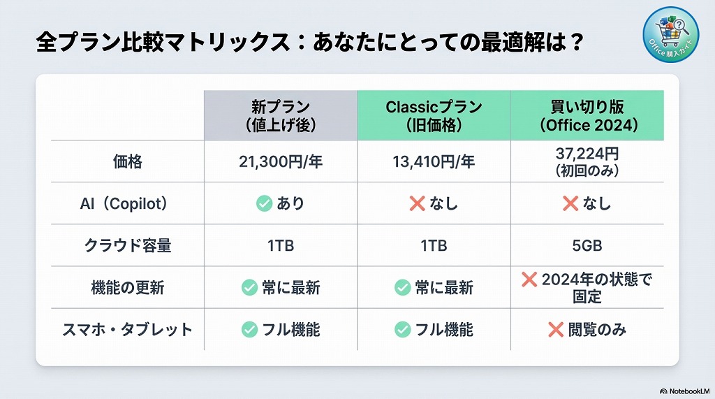Click the green check for 新プラン フル機能

tap(249, 329)
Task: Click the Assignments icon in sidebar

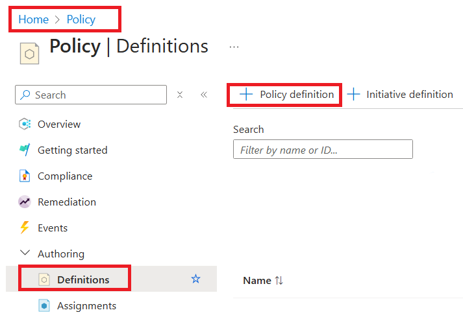Action: [x=44, y=305]
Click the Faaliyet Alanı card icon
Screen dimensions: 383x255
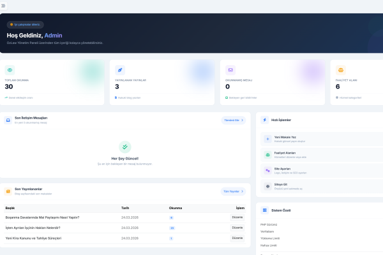pos(341,69)
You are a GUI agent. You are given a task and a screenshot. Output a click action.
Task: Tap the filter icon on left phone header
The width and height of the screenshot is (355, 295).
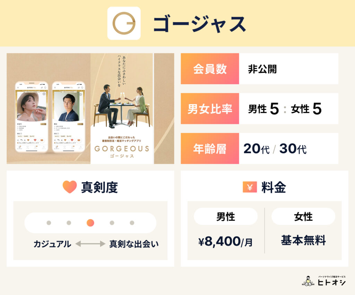42,88
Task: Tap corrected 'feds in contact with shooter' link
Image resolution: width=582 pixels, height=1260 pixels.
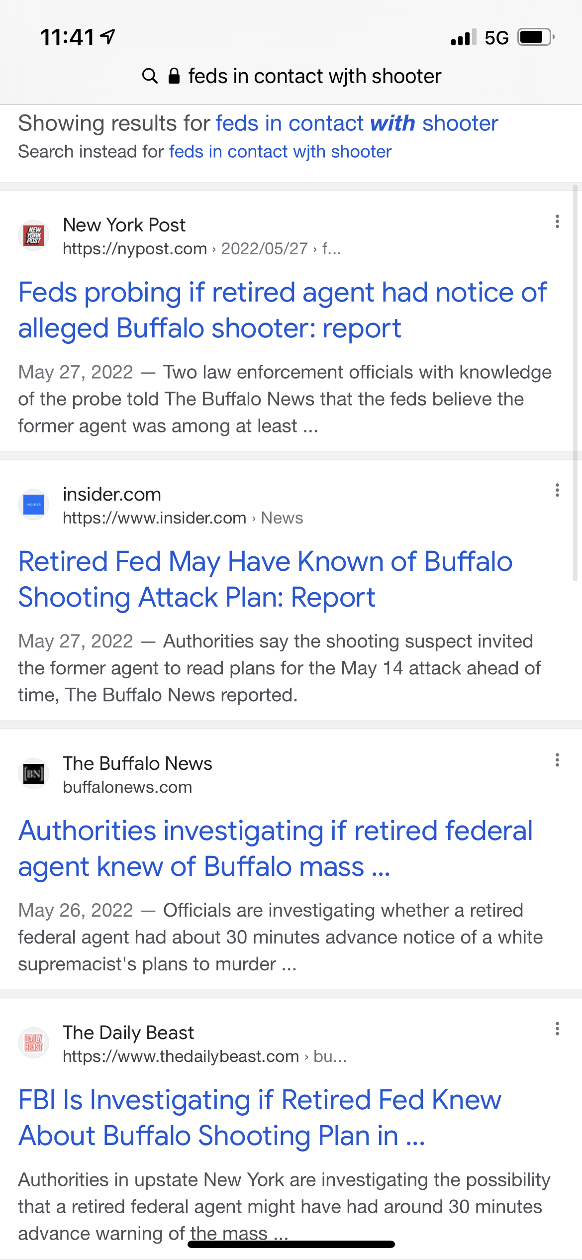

TASK PROMPT: From the line with "Task: Click the Assignments icon in sidebar" up to and including the line with "Task: Tap the" above, retype every line exactly and nothing more; leave out the pictures.

SOLUTION TO THE PROBLEM:
Task: Click the Assignments icon in sidebar

Action: [x=44, y=305]
Click the Faaliyet Alanı card icon
Screen dimensions: 383x255
pos(341,69)
You are a GUI agent. You are given a task and a screenshot. Output a click action.
Task: Tap the filter icon on left phone header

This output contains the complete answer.